Hailing from Los Alamos, California is five-time World Champion Steer Wrestler Luke Branquinho. Although his career inside the arena has come to an end, he is one of the greatest to ever do it and he continues to be active in the sport through broadcasting, podcasting and more.
Branquinho’s start as a professional rodeo athlete is like that of an elite few, he is the 2000 Resistol Steer Wrestling and Overall Rookie of the Year. His first Gold Buckle came a few four years later.
“I never felt like I was ever better than anybody else. I always felt like I had to work to be better than everybody else. And it didn’t matter what I’d won that year or how much I’d won, what rodeos that I was winning at, I always knew that I had to go home and work to be better than the person behind me,” Branquinho said.
Coming off each World Championship, Branquinho said he started from scratch. It was not only a physical game but a mental game and one that made a huge impact on his success.
“I think my rookie year I learned a lot. I was a student of the game and not just steer wrestling but watching other guys that I traveled with and people around me on how they acted before the run, after the run, during the run and during the rodeo,” he said.

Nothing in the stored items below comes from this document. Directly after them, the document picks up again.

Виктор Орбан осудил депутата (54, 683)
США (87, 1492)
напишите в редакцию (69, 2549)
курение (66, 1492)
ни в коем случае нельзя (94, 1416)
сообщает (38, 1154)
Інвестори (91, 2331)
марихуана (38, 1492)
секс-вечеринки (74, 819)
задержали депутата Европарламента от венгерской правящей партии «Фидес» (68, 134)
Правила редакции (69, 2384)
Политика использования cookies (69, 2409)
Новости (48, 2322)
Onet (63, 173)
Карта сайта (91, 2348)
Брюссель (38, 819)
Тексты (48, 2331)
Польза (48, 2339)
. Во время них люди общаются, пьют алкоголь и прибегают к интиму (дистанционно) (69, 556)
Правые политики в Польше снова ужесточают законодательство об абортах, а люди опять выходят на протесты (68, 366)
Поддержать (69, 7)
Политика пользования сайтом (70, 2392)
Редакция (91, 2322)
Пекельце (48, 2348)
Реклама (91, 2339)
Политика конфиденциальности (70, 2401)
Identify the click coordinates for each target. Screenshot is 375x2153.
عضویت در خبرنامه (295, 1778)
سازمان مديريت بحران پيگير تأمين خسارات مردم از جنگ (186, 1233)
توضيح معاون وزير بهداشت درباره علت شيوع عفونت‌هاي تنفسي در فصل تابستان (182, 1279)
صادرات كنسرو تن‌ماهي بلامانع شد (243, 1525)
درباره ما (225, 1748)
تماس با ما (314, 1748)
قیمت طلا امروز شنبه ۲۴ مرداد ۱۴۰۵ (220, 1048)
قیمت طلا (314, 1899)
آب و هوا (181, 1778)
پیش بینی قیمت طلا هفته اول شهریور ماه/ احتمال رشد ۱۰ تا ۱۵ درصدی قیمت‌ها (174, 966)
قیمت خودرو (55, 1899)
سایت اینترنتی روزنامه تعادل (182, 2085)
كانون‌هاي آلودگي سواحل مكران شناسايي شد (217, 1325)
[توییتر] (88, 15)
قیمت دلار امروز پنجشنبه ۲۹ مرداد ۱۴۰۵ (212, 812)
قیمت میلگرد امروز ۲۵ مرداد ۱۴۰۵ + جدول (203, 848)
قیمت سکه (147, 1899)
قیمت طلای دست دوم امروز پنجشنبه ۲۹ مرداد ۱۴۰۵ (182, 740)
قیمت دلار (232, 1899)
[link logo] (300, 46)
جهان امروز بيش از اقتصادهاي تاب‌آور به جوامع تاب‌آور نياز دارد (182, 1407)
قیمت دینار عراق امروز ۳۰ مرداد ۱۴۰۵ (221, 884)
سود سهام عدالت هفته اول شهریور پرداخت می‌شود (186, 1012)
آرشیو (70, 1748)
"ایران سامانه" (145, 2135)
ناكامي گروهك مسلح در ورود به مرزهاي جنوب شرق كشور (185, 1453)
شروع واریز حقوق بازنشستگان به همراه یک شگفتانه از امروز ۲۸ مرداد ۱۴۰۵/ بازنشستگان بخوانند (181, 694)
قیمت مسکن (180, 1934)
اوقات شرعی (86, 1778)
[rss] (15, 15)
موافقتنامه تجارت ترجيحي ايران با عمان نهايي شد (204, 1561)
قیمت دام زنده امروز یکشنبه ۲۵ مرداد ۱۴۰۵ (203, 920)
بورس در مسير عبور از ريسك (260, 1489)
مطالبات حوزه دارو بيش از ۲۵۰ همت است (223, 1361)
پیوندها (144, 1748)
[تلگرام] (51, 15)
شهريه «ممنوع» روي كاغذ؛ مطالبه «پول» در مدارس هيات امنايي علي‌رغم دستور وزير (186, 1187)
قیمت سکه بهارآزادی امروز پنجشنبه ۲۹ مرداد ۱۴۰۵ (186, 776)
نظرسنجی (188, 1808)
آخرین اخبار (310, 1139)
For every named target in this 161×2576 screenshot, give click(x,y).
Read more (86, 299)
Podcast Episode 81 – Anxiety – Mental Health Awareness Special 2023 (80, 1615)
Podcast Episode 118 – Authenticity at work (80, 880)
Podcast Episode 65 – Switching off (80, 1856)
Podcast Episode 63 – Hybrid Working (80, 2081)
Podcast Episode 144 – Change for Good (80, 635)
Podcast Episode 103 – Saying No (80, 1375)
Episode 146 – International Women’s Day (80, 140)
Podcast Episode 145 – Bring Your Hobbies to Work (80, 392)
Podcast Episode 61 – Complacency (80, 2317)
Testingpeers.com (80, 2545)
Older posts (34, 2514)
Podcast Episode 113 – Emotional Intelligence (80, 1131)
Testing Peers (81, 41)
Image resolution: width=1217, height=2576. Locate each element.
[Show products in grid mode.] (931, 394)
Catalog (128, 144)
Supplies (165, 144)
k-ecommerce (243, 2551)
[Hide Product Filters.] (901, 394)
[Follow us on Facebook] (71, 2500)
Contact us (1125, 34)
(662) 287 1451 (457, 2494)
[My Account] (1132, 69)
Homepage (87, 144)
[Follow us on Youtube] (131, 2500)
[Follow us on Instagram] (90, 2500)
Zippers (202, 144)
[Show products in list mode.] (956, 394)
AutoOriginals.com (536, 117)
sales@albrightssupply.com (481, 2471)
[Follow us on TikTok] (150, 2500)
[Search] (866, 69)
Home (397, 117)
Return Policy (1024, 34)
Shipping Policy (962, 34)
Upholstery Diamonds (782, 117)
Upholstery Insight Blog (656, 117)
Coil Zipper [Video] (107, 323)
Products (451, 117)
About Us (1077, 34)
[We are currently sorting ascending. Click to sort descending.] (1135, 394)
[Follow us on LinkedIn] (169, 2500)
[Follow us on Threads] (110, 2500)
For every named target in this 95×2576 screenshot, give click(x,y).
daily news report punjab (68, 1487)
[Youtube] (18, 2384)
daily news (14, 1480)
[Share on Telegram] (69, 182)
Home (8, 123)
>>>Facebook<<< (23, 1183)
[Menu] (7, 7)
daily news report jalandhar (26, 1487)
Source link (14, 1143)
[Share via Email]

It was those observations that allowed Branquinho to set apart amateur rodeo and professional while making mistakes that, looking back, cost him a trip to Las Vegas as a rookie bulldogger. He took the positives into the next season and he threw the negatives away as he went on.
“Those were things I learned from that year. Even though not making the Finals was a hard pill to swallow, I think those mistakes I made my rookie year helped me become a better, stronger competitor mentally and physically through the rest of my career,” he said.
Branquinho’s advice to rookies is to maintain confidence. For him, mistakes and all, his confidence helped him join the exclusive history books that are the Resistol Rookies.